Directions:
Each entry, in full: copy it out exactly.

Extracted entries:
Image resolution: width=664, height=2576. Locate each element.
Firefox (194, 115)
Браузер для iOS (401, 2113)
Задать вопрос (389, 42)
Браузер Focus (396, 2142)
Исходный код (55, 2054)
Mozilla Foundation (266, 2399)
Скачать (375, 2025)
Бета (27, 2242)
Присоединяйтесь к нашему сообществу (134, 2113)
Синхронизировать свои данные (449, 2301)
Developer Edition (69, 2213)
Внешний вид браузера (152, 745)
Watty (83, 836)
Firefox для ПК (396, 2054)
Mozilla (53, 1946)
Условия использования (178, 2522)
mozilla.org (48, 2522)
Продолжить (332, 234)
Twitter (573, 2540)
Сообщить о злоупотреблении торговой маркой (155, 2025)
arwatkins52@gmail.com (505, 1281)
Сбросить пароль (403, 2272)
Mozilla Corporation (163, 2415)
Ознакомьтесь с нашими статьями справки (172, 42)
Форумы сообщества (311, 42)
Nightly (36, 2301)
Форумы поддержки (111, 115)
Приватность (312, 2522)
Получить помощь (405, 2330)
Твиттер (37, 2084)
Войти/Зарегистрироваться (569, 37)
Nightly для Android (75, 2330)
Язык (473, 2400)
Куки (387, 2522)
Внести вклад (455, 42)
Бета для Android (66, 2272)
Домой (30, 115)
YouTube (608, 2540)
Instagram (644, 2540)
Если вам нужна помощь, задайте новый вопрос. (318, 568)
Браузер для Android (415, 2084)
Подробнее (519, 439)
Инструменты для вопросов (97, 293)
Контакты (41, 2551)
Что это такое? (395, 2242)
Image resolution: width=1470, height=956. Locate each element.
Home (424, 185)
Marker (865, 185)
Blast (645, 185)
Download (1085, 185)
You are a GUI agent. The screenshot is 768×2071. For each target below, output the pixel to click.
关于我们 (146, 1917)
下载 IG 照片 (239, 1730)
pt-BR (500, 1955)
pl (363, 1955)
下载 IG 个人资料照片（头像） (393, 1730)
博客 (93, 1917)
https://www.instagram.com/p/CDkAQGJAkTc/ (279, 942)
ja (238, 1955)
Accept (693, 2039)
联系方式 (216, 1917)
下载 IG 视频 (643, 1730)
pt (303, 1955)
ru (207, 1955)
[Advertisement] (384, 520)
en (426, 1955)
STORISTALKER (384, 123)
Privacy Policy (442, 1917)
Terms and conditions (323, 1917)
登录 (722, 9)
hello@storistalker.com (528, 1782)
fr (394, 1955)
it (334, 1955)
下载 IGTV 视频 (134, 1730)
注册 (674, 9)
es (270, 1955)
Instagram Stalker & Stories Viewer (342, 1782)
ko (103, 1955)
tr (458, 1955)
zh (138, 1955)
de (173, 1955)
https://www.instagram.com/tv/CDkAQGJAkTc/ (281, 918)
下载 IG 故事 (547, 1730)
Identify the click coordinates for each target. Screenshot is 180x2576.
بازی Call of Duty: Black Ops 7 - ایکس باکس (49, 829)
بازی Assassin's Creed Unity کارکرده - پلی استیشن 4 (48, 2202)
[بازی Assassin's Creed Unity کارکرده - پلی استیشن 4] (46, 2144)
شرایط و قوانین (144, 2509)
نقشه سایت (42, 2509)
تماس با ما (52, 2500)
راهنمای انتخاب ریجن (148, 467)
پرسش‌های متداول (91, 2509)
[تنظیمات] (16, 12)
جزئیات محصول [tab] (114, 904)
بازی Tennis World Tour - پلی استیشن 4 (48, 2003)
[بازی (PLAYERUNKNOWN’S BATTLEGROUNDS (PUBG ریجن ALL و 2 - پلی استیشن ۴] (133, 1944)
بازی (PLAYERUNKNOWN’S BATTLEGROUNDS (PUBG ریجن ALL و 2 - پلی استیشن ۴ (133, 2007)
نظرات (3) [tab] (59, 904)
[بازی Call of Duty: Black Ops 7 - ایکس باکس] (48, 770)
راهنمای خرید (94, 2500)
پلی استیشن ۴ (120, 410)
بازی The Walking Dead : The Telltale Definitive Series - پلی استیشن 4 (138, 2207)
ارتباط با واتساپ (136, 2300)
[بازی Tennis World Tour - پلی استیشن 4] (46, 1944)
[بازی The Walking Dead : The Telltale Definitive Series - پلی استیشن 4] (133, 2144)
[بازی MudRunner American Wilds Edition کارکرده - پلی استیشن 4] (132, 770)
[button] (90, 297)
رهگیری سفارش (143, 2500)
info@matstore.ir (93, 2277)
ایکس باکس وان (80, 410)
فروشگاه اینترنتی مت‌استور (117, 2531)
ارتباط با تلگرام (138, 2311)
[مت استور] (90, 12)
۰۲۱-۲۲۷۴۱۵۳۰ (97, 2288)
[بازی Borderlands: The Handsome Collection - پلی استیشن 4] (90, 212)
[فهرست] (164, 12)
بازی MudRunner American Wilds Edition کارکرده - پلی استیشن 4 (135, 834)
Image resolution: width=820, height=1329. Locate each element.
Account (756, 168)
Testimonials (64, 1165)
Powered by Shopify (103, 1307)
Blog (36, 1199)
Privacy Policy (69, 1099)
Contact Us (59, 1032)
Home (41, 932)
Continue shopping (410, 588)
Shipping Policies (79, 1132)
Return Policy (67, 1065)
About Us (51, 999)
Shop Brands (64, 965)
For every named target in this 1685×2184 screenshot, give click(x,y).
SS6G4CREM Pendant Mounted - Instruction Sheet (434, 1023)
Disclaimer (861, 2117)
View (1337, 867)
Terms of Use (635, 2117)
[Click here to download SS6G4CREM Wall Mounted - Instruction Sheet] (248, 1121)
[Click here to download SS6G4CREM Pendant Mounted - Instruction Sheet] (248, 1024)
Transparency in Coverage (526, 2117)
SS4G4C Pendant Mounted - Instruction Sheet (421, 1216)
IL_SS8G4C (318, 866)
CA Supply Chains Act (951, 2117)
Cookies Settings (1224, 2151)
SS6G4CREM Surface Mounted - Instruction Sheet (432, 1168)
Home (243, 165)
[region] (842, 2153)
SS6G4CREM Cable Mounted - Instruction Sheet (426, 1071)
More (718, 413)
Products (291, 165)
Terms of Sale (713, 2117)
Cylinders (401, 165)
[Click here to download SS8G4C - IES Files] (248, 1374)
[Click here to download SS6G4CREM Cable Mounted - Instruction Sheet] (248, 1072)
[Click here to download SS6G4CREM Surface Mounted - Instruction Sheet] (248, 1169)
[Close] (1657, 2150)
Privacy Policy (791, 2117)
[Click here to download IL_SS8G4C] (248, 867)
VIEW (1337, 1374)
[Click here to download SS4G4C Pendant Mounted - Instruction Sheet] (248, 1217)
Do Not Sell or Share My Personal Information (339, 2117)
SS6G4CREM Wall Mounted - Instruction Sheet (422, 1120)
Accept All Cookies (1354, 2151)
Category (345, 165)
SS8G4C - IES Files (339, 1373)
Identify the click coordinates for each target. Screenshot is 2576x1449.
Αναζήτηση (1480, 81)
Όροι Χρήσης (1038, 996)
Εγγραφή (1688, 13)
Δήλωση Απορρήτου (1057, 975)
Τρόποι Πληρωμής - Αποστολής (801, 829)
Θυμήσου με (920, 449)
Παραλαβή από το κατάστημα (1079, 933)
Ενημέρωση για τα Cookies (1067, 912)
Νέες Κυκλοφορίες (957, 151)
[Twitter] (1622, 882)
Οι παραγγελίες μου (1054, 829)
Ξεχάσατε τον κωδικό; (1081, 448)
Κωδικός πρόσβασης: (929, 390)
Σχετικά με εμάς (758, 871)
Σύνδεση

Written response:
Image resolution: width=664, height=2576. Locate each element.
Firefox (194, 115)
Браузер для iOS (401, 2113)
Задать вопрос (389, 42)
Браузер Focus (396, 2142)
Исходный код (55, 2054)
Mozilla Foundation (266, 2399)
Скачать (375, 2025)
Бета (27, 2242)
Присоединяйтесь к нашему сообществу (134, 2113)
Синхронизировать свои данные (449, 2301)
Developer Edition (69, 2213)
Внешний вид браузера (152, 745)
Watty (83, 836)
Firefox для ПК (396, 2054)
Mozilla (53, 1946)
Условия использования (178, 2522)
mozilla.org (48, 2522)
Продолжить (332, 234)
Twitter (573, 2540)
Сообщить о злоупотреблении торговой маркой (155, 2025)
arwatkins52@gmail.com (505, 1281)
Сбросить пароль (403, 2272)
Mozilla Corporation (163, 2415)
Ознакомьтесь с нашими статьями справки (172, 42)
Форумы сообщества (311, 42)
Nightly (36, 2301)
Форумы поддержки (111, 115)
Приватность (312, 2522)
Получить помощь (405, 2330)
Твиттер (37, 2084)
Войти/Зарегистрироваться (569, 37)
Nightly для Android (75, 2330)
Язык (473, 2400)
Куки (387, 2522)
Внести вклад (455, 42)
Бета для Android (66, 2272)
Домой (30, 115)
YouTube (608, 2540)
Instagram (644, 2540)
Если вам нужна помощь, задайте новый вопрос. (318, 568)
Браузер для Android (415, 2084)
Подробнее (519, 439)
Инструменты для вопросов (97, 293)
Контакты (41, 2551)
Что это такое? (395, 2242)
Image resolution: width=1470, height=956. Locate each element.
Home (424, 185)
Marker (865, 185)
Blast (645, 185)
Download (1085, 185)
You are a GUI agent. The screenshot is 768×2071. For each target below, output the pixel to click.
关于我们 (146, 1917)
下载 IG 照片 (239, 1730)
pt-BR (500, 1955)
pl (363, 1955)
下载 IG 个人资料照片（头像） (393, 1730)
博客 (93, 1917)
https://www.instagram.com/p/CDkAQGJAkTc/ (279, 942)
ja (238, 1955)
Accept (693, 2039)
联系方式 (216, 1917)
下载 IG 视频 (643, 1730)
pt (303, 1955)
ru (207, 1955)
[Advertisement] (384, 520)
en (426, 1955)
STORISTALKER (384, 123)
Privacy Policy (442, 1917)
Terms and conditions (323, 1917)
登录 (722, 9)
hello@storistalker.com (528, 1782)
fr (394, 1955)
it (334, 1955)
下载 IGTV 视频 (134, 1730)
注册 (674, 9)
es (270, 1955)
Instagram Stalker & Stories Viewer (342, 1782)
ko (103, 1955)
tr (458, 1955)
zh (138, 1955)
de (173, 1955)
https://www.instagram.com/tv/CDkAQGJAkTc/ (281, 918)
下载 IG 故事 (547, 1730)
Identify the click coordinates for each target. Screenshot is 180x2576.
بازی Call of Duty: Black Ops 7 - ایکس باکس (49, 829)
بازی Assassin's Creed Unity کارکرده - پلی استیشن 4 (48, 2202)
[بازی Assassin's Creed Unity کارکرده - پلی استیشن 4] (46, 2144)
شرایط و قوانین (144, 2509)
نقشه سایت (42, 2509)
تماس با ما (52, 2500)
راهنمای انتخاب ریجن (148, 467)
پرسش‌های متداول (91, 2509)
[تنظیمات] (16, 12)
جزئیات محصول [tab] (114, 904)
بازی Tennis World Tour - پلی استیشن 4 (48, 2003)
[بازی (PLAYERUNKNOWN’S BATTLEGROUNDS (PUBG ریجن ALL و 2 - پلی استیشن ۴] (133, 1944)
بازی (PLAYERUNKNOWN’S BATTLEGROUNDS (PUBG ریجن ALL و 2 - پلی استیشن ۴ (133, 2007)
نظرات (3) [tab] (59, 904)
[بازی Call of Duty: Black Ops 7 - ایکس باکس] (48, 770)
راهنمای خرید (94, 2500)
پلی استیشن ۴ (120, 410)
بازی The Walking Dead : The Telltale Definitive Series - پلی استیشن 4 (138, 2207)
ارتباط با واتساپ (136, 2300)
[بازی Tennis World Tour - پلی استیشن 4] (46, 1944)
[بازی The Walking Dead : The Telltale Definitive Series - پلی استیشن 4] (133, 2144)
[بازی MudRunner American Wilds Edition کارکرده - پلی استیشن 4] (132, 770)
[button] (90, 297)
رهگیری سفارش (143, 2500)
info@matstore.ir (93, 2277)
ایکس باکس وان (80, 410)
فروشگاه اینترنتی مت‌استور (117, 2531)
ارتباط با تلگرام (138, 2311)
[مت استور] (90, 12)
۰۲۱-۲۲۷۴۱۵۳۰ (97, 2288)
[بازی Borderlands: The Handsome Collection - پلی استیشن 4] (90, 212)
[فهرست] (164, 12)
بازی MudRunner American Wilds Edition کارکرده - پلی استیشن 4 (135, 834)
Image resolution: width=820, height=1329. Locate each element.
Account (756, 168)
Testimonials (64, 1165)
Powered by Shopify (103, 1307)
Blog (36, 1199)
Privacy Policy (69, 1099)
Contact Us (59, 1032)
Home (41, 932)
Continue shopping (410, 588)
Shipping Policies (79, 1132)
Return Policy (67, 1065)
About Us (51, 999)
Shop Brands (64, 965)
For every named target in this 1685×2184 screenshot, give click(x,y).
SS6G4CREM Pendant Mounted - Instruction Sheet (434, 1023)
Disclaimer (861, 2117)
View (1337, 867)
Terms of Use (635, 2117)
[Click here to download SS6G4CREM Wall Mounted - Instruction Sheet] (248, 1121)
[Click here to download SS6G4CREM Pendant Mounted - Instruction Sheet] (248, 1024)
Transparency in Coverage (526, 2117)
SS4G4C Pendant Mounted - Instruction Sheet (421, 1216)
IL_SS8G4C (318, 866)
CA Supply Chains Act (951, 2117)
Cookies Settings (1224, 2151)
SS6G4CREM Surface Mounted - Instruction Sheet (432, 1168)
Home (243, 165)
[region] (842, 2153)
SS6G4CREM Cable Mounted - Instruction Sheet (426, 1071)
More (718, 413)
Products (291, 165)
Terms of Sale (713, 2117)
Cylinders (401, 165)
[Click here to download SS8G4C - IES Files] (248, 1374)
[Click here to download SS6G4CREM Cable Mounted - Instruction Sheet] (248, 1072)
[Click here to download SS6G4CREM Surface Mounted - Instruction Sheet] (248, 1169)
[Close] (1657, 2150)
Privacy Policy (791, 2117)
[Click here to download IL_SS8G4C] (248, 867)
VIEW (1337, 1374)
[Click here to download SS4G4C Pendant Mounted - Instruction Sheet] (248, 1217)
Do Not Sell or Share My Personal Information (339, 2117)
SS6G4CREM Wall Mounted - Instruction Sheet (422, 1120)
Accept All Cookies (1354, 2151)
Category (345, 165)
SS8G4C - IES Files (339, 1373)
Identify the click coordinates for each target. Screenshot is 2576x1449.
Αναζήτηση (1480, 81)
Όροι Χρήσης (1038, 996)
Εγγραφή (1688, 13)
Δήλωση Απορρήτου (1057, 975)
Τρόποι Πληρωμής - Αποστολής (801, 829)
Θυμήσου με (920, 449)
Παραλαβή από το κατάστημα (1079, 933)
Ενημέρωση για τα Cookies (1067, 912)
Νέες Κυκλοφορίες (957, 151)
[Twitter] (1622, 882)
Οι παραγγελίες μου (1054, 829)
Ξεχάσατε τον κωδικό; (1081, 448)
Κωδικός πρόσβασης: (929, 390)
Σχετικά με εμάς (758, 871)
Σύνδεση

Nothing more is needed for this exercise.